Today’s guest post was written by Miguel Martinez, a recent graduate from Columbia University taking a gap year with the Rasio group at CIERA at Northwestern University. In his free time, he enjoys films, video games, and martial arts. He would also like to note that he has since cut his hair.
Authors: C. L. Rodriguez, M. Zevin, P. Amaro-Seoane, S. Chatterjee, K. Kremer, F. Rasio, C. S. Ye
First Author’s Institution: Harvard (then MIT)
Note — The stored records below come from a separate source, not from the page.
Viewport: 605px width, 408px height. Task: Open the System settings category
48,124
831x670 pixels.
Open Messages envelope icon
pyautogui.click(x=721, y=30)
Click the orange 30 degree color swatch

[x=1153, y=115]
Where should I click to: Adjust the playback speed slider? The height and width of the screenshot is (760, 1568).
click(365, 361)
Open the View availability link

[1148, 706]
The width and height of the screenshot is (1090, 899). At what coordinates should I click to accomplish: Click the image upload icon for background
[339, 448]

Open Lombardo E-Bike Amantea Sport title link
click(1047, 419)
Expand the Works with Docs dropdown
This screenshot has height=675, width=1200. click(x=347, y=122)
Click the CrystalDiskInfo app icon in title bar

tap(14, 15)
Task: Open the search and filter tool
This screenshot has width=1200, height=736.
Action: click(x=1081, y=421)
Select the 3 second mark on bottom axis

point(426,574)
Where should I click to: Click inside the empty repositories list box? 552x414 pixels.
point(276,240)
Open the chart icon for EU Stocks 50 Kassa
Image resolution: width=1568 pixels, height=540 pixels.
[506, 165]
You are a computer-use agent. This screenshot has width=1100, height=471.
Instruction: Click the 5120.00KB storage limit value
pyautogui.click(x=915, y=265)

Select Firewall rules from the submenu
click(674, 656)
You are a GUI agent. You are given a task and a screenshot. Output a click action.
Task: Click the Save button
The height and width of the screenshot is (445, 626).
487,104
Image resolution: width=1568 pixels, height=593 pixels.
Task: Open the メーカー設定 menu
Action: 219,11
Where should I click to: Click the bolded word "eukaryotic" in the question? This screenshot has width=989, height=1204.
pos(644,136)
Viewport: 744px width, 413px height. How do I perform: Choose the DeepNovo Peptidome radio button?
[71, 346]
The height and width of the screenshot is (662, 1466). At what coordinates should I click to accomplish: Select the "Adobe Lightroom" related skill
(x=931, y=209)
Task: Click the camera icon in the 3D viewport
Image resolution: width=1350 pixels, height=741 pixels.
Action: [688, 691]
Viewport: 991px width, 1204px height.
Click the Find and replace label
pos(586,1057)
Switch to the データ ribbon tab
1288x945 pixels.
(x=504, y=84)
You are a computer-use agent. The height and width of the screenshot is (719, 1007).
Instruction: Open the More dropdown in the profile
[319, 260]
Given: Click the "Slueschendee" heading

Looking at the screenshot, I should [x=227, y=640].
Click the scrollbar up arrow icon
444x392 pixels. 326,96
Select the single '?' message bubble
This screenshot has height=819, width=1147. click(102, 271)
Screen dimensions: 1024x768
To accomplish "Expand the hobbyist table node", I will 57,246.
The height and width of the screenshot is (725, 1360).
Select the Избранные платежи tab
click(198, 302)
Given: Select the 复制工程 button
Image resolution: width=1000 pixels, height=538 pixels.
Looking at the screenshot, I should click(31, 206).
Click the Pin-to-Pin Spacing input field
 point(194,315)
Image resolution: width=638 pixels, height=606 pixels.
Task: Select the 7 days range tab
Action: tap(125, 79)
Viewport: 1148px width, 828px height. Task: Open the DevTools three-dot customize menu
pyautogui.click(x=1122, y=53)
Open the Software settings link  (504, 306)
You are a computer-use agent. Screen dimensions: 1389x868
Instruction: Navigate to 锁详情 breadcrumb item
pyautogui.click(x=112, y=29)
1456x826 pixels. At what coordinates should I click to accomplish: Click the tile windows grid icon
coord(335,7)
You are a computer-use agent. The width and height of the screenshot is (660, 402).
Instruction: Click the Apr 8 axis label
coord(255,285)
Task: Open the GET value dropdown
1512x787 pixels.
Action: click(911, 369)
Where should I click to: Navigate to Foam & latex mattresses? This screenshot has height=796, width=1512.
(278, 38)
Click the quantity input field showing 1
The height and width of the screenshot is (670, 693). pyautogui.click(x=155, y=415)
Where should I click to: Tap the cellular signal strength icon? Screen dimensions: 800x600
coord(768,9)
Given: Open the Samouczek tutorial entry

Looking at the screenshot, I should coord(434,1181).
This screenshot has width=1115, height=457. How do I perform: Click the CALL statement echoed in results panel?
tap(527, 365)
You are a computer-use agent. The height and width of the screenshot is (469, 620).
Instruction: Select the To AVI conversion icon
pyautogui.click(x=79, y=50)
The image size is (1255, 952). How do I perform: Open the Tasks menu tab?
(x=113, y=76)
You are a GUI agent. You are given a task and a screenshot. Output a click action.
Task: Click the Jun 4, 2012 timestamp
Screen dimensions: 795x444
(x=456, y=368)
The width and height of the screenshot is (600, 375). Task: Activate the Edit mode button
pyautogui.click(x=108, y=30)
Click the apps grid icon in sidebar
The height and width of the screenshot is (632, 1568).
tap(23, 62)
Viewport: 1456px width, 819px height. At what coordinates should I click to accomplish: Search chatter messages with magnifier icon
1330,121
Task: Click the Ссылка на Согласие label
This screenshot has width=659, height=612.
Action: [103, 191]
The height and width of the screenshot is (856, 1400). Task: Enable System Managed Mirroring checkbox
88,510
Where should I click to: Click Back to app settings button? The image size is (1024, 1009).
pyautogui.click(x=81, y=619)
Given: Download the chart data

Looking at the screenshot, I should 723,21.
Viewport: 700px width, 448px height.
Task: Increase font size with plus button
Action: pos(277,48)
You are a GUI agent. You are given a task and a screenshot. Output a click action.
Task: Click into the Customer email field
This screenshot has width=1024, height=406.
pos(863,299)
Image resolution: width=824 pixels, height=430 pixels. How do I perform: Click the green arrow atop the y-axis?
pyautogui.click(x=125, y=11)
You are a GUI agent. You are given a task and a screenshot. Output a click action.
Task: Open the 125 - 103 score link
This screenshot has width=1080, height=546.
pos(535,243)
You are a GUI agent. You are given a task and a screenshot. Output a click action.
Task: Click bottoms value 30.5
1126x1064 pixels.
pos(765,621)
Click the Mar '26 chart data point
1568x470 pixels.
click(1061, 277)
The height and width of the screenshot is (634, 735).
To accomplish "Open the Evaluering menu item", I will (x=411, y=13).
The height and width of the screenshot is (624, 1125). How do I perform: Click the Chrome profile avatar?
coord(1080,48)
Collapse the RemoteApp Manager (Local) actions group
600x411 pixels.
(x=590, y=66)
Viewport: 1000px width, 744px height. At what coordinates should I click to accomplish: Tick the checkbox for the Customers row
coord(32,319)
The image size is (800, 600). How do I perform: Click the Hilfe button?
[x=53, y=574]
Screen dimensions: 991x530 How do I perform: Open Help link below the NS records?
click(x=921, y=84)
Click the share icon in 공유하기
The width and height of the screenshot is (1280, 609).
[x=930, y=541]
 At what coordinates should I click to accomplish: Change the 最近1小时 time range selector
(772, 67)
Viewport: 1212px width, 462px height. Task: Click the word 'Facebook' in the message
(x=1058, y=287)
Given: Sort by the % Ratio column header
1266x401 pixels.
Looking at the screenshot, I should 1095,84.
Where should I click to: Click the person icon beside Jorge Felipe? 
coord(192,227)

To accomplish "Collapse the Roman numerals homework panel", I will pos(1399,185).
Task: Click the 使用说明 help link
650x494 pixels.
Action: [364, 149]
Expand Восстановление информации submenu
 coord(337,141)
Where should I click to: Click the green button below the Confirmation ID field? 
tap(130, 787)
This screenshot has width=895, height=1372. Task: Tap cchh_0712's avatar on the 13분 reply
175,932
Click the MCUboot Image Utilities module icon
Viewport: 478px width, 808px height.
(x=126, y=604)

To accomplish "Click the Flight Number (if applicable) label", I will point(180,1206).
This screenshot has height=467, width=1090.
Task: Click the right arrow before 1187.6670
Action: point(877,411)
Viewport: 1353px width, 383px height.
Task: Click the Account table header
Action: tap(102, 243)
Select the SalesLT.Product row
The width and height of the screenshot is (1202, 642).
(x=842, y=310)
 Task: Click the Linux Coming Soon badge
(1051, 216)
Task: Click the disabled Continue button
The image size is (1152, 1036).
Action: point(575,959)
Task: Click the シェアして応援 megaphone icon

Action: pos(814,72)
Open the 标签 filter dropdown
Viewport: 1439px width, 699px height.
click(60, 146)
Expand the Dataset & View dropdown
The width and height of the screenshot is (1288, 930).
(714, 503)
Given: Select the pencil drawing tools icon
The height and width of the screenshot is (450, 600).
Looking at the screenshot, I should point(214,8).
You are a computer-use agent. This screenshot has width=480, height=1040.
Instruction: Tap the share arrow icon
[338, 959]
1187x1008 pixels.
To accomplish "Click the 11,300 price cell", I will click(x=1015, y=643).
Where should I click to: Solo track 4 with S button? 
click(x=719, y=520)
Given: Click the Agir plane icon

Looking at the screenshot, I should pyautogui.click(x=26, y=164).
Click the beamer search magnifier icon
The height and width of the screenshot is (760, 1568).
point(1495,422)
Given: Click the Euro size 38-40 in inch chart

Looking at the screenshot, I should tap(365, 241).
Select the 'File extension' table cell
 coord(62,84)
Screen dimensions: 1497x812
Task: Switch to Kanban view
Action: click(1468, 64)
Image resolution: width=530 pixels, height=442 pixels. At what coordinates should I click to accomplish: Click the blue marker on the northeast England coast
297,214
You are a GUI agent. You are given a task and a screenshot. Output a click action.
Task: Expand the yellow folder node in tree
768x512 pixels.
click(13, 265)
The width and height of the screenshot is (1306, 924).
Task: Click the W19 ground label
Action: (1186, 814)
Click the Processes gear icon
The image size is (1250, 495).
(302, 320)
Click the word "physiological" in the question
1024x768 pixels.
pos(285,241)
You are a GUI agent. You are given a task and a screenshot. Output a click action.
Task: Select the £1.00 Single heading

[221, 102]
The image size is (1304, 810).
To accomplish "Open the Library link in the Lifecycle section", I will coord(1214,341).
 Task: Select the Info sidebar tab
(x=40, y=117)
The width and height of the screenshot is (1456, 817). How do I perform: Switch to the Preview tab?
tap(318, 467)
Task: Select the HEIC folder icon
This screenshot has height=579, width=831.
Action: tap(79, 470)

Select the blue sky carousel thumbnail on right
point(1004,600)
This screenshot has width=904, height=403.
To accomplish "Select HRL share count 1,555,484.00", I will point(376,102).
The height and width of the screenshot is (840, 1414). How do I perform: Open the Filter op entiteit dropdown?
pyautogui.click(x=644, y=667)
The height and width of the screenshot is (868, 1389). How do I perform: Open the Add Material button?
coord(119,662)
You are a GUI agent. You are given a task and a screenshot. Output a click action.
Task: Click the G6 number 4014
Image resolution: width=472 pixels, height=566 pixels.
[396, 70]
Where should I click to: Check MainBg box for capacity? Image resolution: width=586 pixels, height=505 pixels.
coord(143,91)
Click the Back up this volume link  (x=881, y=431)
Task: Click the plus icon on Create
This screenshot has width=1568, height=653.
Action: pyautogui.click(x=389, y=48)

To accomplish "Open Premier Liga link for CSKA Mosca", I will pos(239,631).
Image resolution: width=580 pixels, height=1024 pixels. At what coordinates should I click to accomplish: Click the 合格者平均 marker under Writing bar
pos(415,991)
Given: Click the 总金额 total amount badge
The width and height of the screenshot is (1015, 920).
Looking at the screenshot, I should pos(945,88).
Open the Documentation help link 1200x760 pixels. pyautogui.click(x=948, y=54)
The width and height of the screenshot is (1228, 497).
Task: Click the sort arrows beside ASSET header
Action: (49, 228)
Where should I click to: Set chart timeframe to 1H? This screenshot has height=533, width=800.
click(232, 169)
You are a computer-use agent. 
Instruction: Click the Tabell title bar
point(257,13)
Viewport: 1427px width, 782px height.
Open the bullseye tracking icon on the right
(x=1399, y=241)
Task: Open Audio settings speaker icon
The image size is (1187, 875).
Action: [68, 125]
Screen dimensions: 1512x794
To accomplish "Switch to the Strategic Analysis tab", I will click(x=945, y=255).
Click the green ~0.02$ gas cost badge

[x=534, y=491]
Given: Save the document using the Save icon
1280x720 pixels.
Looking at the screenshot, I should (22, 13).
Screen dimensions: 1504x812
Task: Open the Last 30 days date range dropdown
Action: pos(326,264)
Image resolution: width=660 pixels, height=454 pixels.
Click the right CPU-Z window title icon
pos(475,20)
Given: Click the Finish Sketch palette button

Status: Published in APS Phys Rev D, open access on arXiv
LIGO has been up and running for a few years now, and with O3 (the third observation run) currently underway, a lot of debate still happens in the literature about the nature of LIGO sources. In general relativity, black holes are fully described using only three numbers: the charge, mass, and spin. In almost all cases, we assume that astrophysical black holes have negligible charges. However, the mass and spin of black holes can have a range of different values, and the distribution of these values in the LIGO sources we see can tell us the origin of the sources.
One explanation of how to get two black holes to merge contends that a binary star system coevolved through the main sequence, eventually becoming a black hole binary. On the other hand, this study continues a line of inquiry into what is sometimes called the dynamical channel of black hole mergers. In the extremely dense environment of star clusters, when you get a lot of things bouncing around in a small volume, you’re bound to form at least a few binaries. As a result, the binaries will look very different than those formed through normal stellar evolution. Today’s paper focuses in particular on the dynamics within globular clusters, extremely old spherical clusters of 104 to 106 stars.
The extra sauce in this study is acknowledging the distinction between first and second generation (1G and 2G) black holes. 1G black holes form normally through stellar evolution off the Main Sequence. Eventually, a couple of these 1G black holes will merge to form a 2G black hole. So why does this matter? It’s commonly thought that the compact object initial mass function has a mass gap that occurs between about 50-130 M☉ (solar masses) due to mass loss from pulsational pair instability in massive stars. Even if you believe that this is true, nothing prevents two black holes merging into a 70 M☉ black hole. So, if LIGO detects a high mass component in a binary within this higher mass gap, we know they were dynamically formed.
However, there is no reason to assume all 2G objects will remain in the cluster. When two black holes merge, the newly formed black hole will be shot off in some direction in order to conserve momentum. If this natal kick is greater than the local escape speed, the merger remnant will escape the cluster, never to merge again. Additionally, normal 3- and 4-body interactions can potentially kick out some of these black holes. The authors deal with these complications agnostically by simulating the evolution of 96 different models of globular clusters. From these simulations, they can see how many mergers happen and see how many of these merger remnants remain in the cluster. As it turns out, the mergers with at least one 2G black hole comprise a small but not insignificant fraction of the total mergers. Furthermore, since larger mergers are easier to detect and 2G BHs are larger than 1G BHs, these 1G+2G and 2G+2G mergers will make up an even larger fraction of the detected mergers from the dynamical channel.
There is one more part of the story that we’ve neglected so far: the spin distribution of the black holes. Before that, one caveat: what LIGO measures is not the actual spin of the merger remnant, but the effective spin of the binary (known as χeff), a quantity that measures the orientation of the combined spin of the system with the orbit itself. In clusters, binaries form and break up like Legos, the spins will be usually misaligned and therefore close to 0. Since 2G black holes are always born with a high spin AND are likely more massive, they contribute more spin to the merger, it’s also more likely to detect a merger with a higher spin. While a single detection can’t tell us much, a large number of detections gives us a distribution which can be compared to the models such as the ones produced by the authors in Figure 2.
So in the end, what does this all mean? Basically, we have two ways of confirming the validity of the dynamical channel. If we see a binary with at least one component in the upper mass gap, i.e. a merger where at least one component is greater than 50 M☉, that’s a dead giveaway that it is the product of a previous merger. If not, at the very least we’ll be able to tell by looking at the distribution of spins as more data comes in. It is also possible that we’ve already confirmed this channel. In April 2019 a team at the Institute for Advanced Studies at Princeton did their own analysis of the LIGO data and found an additional seven faint merger signals, some of which tantalizingly hint at dynamical origins. Whether or not you trust that data, all eyes (ears?) are on LIGO as we wait to see what nature tells us.